Dahası Türkiye, Iraklı Kürtlerin Bağdat yönetimini yok sayarak petrol satmasına yardım ettiği gerekçesiyle Irak’ın açtığı uluslararası tahkim davasında 26 milyar dolar tazminat ödeme riskiyle karşı karşıya. Suriyeli Kürtlerin çıkardığı petrolden önemli bir miktarın Irak Kürdistanı üzerinden Türkiye’ye kaçak sokulduğu artık sır sayılmasa da Türkiye’nin Suriyeli Kürtlerin petrol ticaretine resmen dâhil olup Irak’la yaşadığı sorunun bir benzerini göze alması olası değil.
Petrol ihracatında halen Ankara’nın işbirliğine bel bağlayan Iraklı Kürtler de Türkiye’nin sert itirazları doğrultusunda Delta Crescent Energy ile anlaşma yapılmasına karşı çıkıyor. SDG başkomutanı Mazlum Kobane Ocak 2020’de Al-Monitor’a verdiği mülakatta petrol fiyatı konusunda uzlaşamadıklarını söyleyerek bu sorunlara işaret etmiş oldu.
ABD yönetiminden bir kaynak Delta Crescent Energy yetkililerinin halen “umutlu” olduklarını ve “siyasi sıkıntıları gerçekten anlayamadıklarını” söyledi.
Şirket ise petrolün satışı ve taşınması konusunda iki ayrı anlaşma yaptığını öne sürüyor. Konuyu bilen kaynaklara göre adı açıklanmayan Amerikalı bir şirketle bu yıl yapılan ilk anlaşma, beş milyon metre ton petrolün satışını öngörüyor ve bundan 1.1 milyar dolarlık bir gelir bekleniyor. Yine adı açıklanmayan bir şirketle bu ay yapılan ikinci anlaşmanın tahmini değeri ise 1.23 milyar dolar. Kaynaklardan biri, “işleri kolaylaştırmak” ve yapılacak ticaretin Dış Varlıklar Kontrol Ofisi’nin ruhsat kurallarına uymasını sağlamak için Delta Crescent Energy’nin taşıma ve ihracat ruhsatları aldığını söyledi ancak ruhsatların kim tarafından verildiğine açıklık getirmedi. Bunun Suriye hükümeti olamayacağı ortada.

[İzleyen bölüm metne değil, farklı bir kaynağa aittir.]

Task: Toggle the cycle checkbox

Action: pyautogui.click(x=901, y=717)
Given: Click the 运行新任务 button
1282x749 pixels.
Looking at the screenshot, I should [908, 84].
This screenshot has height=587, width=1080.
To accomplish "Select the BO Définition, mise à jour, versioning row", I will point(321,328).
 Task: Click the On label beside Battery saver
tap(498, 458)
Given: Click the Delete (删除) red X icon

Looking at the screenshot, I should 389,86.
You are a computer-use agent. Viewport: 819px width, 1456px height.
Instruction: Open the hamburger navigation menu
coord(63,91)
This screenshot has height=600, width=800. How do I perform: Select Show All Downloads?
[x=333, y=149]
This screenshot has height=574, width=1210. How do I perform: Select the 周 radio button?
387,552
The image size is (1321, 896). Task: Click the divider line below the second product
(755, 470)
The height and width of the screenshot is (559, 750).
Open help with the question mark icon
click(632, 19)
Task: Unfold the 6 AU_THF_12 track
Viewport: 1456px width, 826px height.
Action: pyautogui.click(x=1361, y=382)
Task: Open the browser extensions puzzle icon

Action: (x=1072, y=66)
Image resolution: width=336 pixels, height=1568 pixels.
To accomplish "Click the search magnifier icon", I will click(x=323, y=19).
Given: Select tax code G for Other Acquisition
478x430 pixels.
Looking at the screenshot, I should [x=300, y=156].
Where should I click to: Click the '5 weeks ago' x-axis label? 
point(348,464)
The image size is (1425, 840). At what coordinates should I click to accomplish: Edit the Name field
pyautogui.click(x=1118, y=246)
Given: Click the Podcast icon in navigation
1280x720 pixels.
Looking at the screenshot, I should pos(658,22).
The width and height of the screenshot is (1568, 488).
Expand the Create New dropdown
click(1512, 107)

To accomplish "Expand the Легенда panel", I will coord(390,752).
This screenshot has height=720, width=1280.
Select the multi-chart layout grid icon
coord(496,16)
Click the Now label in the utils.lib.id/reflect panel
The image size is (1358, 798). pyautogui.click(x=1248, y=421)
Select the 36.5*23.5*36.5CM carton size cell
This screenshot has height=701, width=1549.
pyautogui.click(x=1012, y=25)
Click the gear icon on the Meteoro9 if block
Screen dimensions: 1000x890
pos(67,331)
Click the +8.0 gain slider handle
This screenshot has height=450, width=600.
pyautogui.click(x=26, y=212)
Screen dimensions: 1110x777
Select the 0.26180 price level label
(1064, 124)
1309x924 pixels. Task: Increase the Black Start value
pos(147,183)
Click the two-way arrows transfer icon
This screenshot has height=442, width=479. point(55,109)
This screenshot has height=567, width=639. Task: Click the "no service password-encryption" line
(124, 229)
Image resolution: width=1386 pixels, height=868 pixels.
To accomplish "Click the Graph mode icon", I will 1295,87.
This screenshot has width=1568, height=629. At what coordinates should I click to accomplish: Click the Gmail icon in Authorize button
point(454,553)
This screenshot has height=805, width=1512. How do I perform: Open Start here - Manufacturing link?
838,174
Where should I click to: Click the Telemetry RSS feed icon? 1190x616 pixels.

Öte yandan, Biden’ın göreve gelmesinden sonra şubat ayında Ticaret Bakanlığı Delta Crescent Energy’ye, ilk üretim ekipmanlarını kuzeydoğu Suriye’ye gönderebilmesi için bir ihracat ruhsatı vermiş. Kaynaklara göre ABD yapımı ekipmanlar, Kürt kontrolündeki sahalardan petrol akışını takip etmek için güneş enerjisiyle çalışan sayaçlar içeriyordu. Kaynaklar ayrıca şirketin Eylül 2020’de kuzeydoğu Suriye’de 10-15 kişilik personelle fiziki bir ofis açtığını belirttiler.
Şirketin faaliyetlerini bilen Suriyeli Kürt kaynaklara göre ise şirketin şu ana dek kuzeydoğu Suriye’de somut bir çalışma başlattığına dair hiçbir gösterge yok. Kaynaklardan biri “Ofisleri bile gerçek bir ofis değil” dedi.